If only you would be altogether silent! For you, that would be wisdom.”
Job 13:5

In one day, Job received four messages telling him that his livestock, servants, and ten children had died due to invaders or natural catastrophes. Job rightfully becomes distraught and wanted to know why. Later his body breaks out in boils adding physical anguish to his already troubled mental health. Job was considered blameless, righteous, and God-fearing and even God said of him, “For there is no one like him on the earth, a blameless and upright man fearing God and turning away from evil. And he still holds fast his integrity” (Job 2:3). So why were bad things happening to this good person? Human nature wants to explain this, and most feel especially compelled to provide answers when a friend comes to us with a tale of woe.

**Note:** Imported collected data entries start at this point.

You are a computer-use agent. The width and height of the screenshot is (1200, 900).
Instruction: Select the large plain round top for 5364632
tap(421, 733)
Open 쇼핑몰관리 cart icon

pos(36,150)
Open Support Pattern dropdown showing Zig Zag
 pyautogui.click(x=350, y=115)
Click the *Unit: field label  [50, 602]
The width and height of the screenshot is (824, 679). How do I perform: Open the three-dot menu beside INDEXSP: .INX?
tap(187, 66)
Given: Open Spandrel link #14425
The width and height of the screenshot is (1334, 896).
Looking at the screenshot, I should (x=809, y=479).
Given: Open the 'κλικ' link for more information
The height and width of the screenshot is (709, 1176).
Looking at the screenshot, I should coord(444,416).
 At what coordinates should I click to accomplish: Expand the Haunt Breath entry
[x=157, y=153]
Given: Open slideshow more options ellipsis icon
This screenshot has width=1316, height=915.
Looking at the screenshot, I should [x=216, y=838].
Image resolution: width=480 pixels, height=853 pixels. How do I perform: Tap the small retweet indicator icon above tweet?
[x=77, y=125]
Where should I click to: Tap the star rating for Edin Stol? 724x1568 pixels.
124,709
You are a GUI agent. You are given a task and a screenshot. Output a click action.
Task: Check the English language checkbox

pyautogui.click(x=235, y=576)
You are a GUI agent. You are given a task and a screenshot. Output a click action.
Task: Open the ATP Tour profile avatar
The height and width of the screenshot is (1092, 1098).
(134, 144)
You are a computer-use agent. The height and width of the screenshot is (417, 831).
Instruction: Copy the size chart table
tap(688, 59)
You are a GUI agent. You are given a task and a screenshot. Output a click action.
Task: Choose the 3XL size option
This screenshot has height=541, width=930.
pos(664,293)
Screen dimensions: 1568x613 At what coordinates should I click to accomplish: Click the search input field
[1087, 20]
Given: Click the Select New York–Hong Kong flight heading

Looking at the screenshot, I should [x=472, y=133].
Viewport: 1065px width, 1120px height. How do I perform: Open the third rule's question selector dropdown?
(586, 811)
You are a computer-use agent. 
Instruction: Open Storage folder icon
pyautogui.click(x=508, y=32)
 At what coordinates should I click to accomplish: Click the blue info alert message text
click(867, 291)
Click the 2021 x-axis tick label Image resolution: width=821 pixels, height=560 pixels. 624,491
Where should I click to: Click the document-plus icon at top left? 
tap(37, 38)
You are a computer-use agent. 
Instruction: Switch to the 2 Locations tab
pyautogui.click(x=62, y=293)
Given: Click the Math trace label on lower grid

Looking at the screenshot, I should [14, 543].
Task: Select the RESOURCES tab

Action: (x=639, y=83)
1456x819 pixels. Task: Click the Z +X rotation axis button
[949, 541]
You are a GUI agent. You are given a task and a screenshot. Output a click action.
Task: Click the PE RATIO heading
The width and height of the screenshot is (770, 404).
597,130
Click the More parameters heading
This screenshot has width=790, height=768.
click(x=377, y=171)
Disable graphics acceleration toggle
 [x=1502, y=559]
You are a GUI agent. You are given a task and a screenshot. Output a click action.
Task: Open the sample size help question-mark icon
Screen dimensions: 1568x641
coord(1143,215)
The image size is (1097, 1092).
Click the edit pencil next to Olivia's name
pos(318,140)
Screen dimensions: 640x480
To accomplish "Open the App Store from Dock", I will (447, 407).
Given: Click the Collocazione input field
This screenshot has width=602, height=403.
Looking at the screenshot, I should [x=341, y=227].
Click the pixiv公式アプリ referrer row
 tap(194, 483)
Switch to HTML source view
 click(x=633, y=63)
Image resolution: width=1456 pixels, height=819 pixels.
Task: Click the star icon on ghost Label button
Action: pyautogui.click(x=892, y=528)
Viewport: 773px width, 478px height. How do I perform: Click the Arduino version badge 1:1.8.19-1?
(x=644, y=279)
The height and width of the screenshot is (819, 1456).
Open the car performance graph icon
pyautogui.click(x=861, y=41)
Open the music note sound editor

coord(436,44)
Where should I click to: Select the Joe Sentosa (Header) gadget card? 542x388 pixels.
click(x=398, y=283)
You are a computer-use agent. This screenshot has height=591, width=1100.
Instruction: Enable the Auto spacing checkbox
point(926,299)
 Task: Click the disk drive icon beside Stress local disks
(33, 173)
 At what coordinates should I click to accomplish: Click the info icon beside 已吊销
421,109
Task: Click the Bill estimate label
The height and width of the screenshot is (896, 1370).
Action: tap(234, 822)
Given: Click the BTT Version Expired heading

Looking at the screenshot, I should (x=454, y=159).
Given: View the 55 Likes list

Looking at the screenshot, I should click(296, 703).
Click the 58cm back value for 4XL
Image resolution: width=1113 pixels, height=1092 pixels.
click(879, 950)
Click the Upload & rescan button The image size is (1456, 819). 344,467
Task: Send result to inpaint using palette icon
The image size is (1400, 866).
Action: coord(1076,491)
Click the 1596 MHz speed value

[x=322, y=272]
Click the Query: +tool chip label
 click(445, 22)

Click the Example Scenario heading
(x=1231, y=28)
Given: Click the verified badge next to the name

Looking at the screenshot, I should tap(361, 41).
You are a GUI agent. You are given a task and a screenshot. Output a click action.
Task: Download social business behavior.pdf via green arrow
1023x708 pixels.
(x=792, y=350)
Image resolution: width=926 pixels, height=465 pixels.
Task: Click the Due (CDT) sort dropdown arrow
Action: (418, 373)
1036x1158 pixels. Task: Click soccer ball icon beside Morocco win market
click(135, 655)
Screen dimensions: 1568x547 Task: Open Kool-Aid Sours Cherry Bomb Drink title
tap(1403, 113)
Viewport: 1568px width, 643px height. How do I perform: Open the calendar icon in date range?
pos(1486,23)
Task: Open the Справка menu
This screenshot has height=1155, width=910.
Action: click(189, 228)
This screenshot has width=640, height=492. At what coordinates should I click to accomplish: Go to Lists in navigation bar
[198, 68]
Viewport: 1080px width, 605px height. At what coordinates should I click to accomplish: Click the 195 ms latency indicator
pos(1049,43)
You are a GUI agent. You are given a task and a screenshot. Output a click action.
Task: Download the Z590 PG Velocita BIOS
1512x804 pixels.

Even though every person faces a unique set of circumstances, adversity is an experience that runs throughout human history. Some people face medical problems; for others, the challenge may be financial, psychological, or interpersonal. Sooner or later, everyone experiences pain. The story of Job resonates with us because Job walked down the same path of misfortune that all humans do. Like Job, we too find ourselves asking why bad things happen in a world in which the good God is in control.

Although Job did not seek out the guidance of his peers, three came to visit him and tried to explain why his situation turned sour. His friends would have done much better had they listened to Job’s heart instead of offering solutions he was not seeking. The human body has two ears and one mouth. Maybe we should do twice as much listening as we do speaking. If we are known as one who can listen, we can be a blessing to those around us. Currently, when mental health issues are plentiful, we should not feel compelled to provide the answers to our friends. Maybe they want to vent, and our role is to let them speak about their troubled heart without judgement or condemnation.

We have all experienced someone’s mindless chatter or dismissive judgment at a moment when we needed to be deeply understood. When we listen, really listen, we speak with our ears and our heart. We communicate our respect, and we tell that person we value them. We can be the non-anxious presence in that person’s life and listen to their struggles. Wisdom comes from listening.